▶ [RECORDS FOR THIS TASK]

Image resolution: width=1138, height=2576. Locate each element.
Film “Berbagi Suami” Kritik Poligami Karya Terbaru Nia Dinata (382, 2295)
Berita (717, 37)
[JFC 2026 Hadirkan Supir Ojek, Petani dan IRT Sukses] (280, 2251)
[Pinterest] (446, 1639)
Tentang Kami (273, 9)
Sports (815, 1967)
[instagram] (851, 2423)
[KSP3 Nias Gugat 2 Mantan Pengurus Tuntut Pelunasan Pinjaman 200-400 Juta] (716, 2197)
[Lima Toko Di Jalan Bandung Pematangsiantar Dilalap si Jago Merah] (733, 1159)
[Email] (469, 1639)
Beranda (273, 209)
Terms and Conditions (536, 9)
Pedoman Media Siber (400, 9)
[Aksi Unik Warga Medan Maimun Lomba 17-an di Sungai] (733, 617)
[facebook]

▶ [WHAT THE TASK REQUIRES]
In the answer, every line above should be retyped exactly.

▶ [SOLVED EXERCISE]
Image resolution: width=1138, height=2576. Locate each element.
Film “Berbagi Suami” Kritik Poligami Karya Terbaru Nia Dinata (382, 2295)
Berita (717, 37)
[JFC 2026 Hadirkan Supir Ojek, Petani dan IRT Sukses] (280, 2251)
[Pinterest] (446, 1639)
Tentang Kami (273, 9)
Sports (815, 1967)
[instagram] (851, 2423)
[KSP3 Nias Gugat 2 Mantan Pengurus Tuntut Pelunasan Pinjaman 200-400 Juta] (716, 2197)
[Lima Toko Di Jalan Bandung Pematangsiantar Dilalap si Jago Merah] (733, 1159)
[Email] (469, 1639)
Beranda (273, 209)
Terms and Conditions (536, 9)
Pedoman Media Siber (400, 9)
[Aksi Unik Warga Medan Maimun Lomba 17-an di Sungai] (733, 617)
[facebook]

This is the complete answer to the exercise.